Before I start with a real answer, I wanted to mention that I don't see a good reason for you to be using Redis here. Based on what types of use cases it sounds like you're trying to do, it sounds like something like elasticsearch would be more appropriate for you.
That said, if you just want to be able to search for a few different fields within your JSON, you've got two options:
Auxiliary index that points field_key -> list_of_ids (in your case, "Armenia" -> 1).
Use Lua on top of Redis with JSON encoding and decoding to get at what you want. This is way more flexible and space efficient, but will be slower as your table grows.
Again, I don't think either is appropriate for you because it doesn't sound like Redis is going to be a good choice for you, but if you must, those should work.
Here's my take on Redis.
Basically I think of it as an in-memory cache that can be configured to only store the least recently used data (LRU). Which is the role I made it to play in my use case, the logic of which may be applicable to helping you think about your use case.
I'm currently using Redis to cache results for a search engine based on some complex queries (slow), backed by data in another DB (similar to your case). So Redis serves as a cache storage for answering queries. All queries either get served the data in Redis or the DB if it's a cache-miss in Redis. So, note that Redis is not replacing the DB, but merely being an extension via cache in my case.
This fit my specific use case, because the addition of Redis was supposed to assist future scalability. The idea is that repeated access of recent data (in my case, if a user does a repeated query) can be served by Redis, and take some load off of the DB.
Basically my Redis schema ended up looking somewhat like the duplication of your index you outlined above. I used sets and sortedSets to create "batches / sets" of redis-keys, each of which pointed to specific query results stored under a particular redis-key. And in the DB, I still had the complete data set and an index.

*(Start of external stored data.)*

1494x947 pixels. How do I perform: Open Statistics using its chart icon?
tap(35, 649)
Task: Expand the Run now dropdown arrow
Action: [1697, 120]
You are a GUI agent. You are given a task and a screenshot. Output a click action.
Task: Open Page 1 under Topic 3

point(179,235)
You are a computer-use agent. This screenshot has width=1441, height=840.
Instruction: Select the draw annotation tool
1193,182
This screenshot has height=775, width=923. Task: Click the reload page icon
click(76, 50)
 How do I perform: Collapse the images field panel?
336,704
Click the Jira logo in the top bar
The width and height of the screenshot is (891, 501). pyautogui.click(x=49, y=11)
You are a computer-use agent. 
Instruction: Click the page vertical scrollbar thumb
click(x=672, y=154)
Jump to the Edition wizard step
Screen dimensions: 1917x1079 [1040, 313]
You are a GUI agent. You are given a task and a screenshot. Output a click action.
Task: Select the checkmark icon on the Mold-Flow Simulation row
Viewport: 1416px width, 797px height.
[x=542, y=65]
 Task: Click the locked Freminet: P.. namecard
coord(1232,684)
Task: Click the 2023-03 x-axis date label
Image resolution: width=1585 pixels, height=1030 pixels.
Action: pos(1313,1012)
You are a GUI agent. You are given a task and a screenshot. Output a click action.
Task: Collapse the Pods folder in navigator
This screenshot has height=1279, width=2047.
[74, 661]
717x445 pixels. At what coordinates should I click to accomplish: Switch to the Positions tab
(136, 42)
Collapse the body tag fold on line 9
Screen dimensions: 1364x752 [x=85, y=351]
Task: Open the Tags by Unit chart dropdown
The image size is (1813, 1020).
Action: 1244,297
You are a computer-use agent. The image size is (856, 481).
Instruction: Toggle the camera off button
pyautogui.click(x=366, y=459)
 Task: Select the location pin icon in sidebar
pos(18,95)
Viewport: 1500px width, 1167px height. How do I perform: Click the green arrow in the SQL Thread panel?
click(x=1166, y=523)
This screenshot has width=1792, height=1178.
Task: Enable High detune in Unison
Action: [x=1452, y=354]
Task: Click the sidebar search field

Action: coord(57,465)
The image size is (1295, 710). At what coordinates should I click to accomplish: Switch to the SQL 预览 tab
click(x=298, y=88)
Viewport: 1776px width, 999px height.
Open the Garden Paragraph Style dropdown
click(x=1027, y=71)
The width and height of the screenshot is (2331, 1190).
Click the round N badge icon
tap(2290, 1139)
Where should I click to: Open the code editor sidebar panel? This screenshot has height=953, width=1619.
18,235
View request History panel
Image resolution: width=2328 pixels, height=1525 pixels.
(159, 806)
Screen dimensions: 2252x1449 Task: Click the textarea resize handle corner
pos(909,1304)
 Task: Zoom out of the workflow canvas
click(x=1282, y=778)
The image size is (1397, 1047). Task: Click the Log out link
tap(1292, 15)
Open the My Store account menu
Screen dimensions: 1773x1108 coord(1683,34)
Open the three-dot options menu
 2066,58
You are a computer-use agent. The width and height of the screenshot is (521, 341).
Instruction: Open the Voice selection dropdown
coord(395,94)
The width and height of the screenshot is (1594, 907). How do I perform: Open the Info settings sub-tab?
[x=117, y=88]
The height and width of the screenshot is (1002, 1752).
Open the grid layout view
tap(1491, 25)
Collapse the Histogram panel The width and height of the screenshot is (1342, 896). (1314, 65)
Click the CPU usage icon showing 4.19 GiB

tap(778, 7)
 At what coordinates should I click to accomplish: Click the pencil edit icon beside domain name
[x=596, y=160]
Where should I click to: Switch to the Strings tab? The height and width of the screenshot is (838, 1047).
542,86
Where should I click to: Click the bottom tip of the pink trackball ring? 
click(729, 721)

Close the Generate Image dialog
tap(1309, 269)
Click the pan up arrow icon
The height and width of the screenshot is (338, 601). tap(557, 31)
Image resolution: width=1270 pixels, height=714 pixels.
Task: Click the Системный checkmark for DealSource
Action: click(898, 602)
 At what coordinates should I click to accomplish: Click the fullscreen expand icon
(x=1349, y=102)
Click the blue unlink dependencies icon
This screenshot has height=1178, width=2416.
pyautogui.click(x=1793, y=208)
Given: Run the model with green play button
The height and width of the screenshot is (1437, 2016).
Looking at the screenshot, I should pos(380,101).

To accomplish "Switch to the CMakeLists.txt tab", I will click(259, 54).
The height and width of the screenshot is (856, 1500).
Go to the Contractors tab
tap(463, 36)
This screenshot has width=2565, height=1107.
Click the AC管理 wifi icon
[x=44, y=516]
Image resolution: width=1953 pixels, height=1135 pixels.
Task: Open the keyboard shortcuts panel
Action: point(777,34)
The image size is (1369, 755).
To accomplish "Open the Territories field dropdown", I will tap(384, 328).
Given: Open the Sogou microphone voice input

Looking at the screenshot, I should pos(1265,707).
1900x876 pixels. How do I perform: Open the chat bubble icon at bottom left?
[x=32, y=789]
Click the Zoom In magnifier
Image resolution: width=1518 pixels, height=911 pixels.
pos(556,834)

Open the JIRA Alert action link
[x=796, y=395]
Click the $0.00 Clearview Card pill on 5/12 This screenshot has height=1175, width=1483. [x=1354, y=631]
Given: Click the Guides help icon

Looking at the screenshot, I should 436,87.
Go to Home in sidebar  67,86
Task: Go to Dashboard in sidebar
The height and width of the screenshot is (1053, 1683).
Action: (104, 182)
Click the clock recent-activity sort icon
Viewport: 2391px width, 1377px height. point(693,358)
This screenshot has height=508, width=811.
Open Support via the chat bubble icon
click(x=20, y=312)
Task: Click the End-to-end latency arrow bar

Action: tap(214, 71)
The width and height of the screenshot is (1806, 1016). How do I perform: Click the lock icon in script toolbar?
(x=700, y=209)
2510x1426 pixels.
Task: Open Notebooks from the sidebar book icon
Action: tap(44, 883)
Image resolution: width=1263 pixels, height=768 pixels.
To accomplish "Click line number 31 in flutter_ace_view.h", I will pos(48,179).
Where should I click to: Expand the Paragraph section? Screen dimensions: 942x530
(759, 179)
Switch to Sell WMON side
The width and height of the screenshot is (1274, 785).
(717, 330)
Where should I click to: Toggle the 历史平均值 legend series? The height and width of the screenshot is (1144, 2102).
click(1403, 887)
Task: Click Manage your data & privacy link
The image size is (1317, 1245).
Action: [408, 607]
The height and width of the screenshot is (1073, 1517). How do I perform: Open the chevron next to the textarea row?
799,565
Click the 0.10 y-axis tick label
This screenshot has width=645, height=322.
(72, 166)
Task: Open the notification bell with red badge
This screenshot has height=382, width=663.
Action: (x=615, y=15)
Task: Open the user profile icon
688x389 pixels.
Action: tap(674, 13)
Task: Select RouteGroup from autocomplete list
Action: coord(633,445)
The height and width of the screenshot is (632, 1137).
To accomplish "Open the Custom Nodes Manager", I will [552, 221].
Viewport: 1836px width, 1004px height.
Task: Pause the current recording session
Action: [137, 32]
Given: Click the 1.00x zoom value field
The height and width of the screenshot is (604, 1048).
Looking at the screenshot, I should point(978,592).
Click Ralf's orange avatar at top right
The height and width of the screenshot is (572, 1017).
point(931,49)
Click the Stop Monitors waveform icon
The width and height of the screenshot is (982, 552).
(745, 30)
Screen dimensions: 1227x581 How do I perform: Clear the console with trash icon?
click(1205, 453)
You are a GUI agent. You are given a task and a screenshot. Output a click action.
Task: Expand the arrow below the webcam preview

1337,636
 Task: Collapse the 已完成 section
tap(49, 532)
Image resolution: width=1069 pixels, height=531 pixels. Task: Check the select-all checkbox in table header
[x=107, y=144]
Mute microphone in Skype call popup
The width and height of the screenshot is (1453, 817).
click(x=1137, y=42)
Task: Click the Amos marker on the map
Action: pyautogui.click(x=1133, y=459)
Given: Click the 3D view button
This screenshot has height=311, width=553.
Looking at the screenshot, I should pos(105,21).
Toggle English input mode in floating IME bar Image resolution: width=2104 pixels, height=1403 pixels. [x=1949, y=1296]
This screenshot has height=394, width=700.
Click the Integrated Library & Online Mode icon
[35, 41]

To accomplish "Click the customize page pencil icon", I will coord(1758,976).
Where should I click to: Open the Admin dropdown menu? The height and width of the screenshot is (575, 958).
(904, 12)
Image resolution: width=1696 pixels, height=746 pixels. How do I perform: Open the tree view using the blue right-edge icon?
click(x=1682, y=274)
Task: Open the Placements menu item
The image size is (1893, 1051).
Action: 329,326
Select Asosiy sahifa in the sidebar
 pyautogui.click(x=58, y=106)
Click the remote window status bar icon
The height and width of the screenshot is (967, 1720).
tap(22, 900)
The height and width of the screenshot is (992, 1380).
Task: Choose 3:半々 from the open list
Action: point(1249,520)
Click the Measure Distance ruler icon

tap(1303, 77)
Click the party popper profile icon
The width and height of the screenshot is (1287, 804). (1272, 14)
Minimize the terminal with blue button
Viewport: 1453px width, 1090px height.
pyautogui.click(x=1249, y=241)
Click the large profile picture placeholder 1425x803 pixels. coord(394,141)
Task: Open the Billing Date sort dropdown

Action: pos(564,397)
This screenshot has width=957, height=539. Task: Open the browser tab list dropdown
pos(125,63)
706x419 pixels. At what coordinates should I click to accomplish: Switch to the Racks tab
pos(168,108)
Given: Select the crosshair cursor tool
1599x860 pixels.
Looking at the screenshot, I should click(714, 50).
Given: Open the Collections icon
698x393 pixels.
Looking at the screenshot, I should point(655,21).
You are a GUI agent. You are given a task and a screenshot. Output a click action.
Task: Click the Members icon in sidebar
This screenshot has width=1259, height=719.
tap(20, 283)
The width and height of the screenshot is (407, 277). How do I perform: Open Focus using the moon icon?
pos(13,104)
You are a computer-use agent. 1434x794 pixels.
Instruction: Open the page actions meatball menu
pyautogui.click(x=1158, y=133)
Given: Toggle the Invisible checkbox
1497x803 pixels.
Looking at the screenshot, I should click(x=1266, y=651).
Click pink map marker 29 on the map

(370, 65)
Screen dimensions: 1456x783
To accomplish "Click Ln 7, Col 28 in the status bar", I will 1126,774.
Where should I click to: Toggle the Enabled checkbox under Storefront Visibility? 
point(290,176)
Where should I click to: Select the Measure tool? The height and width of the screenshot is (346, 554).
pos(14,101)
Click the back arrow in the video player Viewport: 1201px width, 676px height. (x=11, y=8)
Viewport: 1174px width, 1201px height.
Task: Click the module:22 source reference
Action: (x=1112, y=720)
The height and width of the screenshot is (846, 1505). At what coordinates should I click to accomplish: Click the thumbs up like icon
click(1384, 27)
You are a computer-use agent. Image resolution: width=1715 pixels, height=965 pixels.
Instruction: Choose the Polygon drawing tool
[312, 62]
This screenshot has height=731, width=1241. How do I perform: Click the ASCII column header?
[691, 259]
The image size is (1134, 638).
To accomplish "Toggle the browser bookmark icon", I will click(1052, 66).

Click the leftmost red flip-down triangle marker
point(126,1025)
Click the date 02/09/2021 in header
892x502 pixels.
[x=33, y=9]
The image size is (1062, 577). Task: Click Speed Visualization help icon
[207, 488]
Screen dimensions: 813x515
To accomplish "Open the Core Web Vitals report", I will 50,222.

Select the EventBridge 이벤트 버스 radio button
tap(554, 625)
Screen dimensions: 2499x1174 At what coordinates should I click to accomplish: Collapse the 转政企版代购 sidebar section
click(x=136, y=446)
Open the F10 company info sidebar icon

If your data set fits on RAM, you could do the "table dump" into Redis, and get rid of the need for MySQL. I could see this working, as long as you plan for persistent Redis storage and plan for the possible growth of your data, if this "table" will grow in the future.
So depending on your actual use case and how you see Redis fitting into your stack, and the load your DB serves, don't rule out the possibility of having to do both of the options you outlined above (which happend in my case).
Hope this helps!
Redis does provide Full Text Search with RediSearch.
Redisearch implements a search engine on top of Redis. This also enables more advanced features, like exact phrase matching, auto suggestions and numeric filtering for text queries, that are not possible or efficient with traditional Redis search approaches.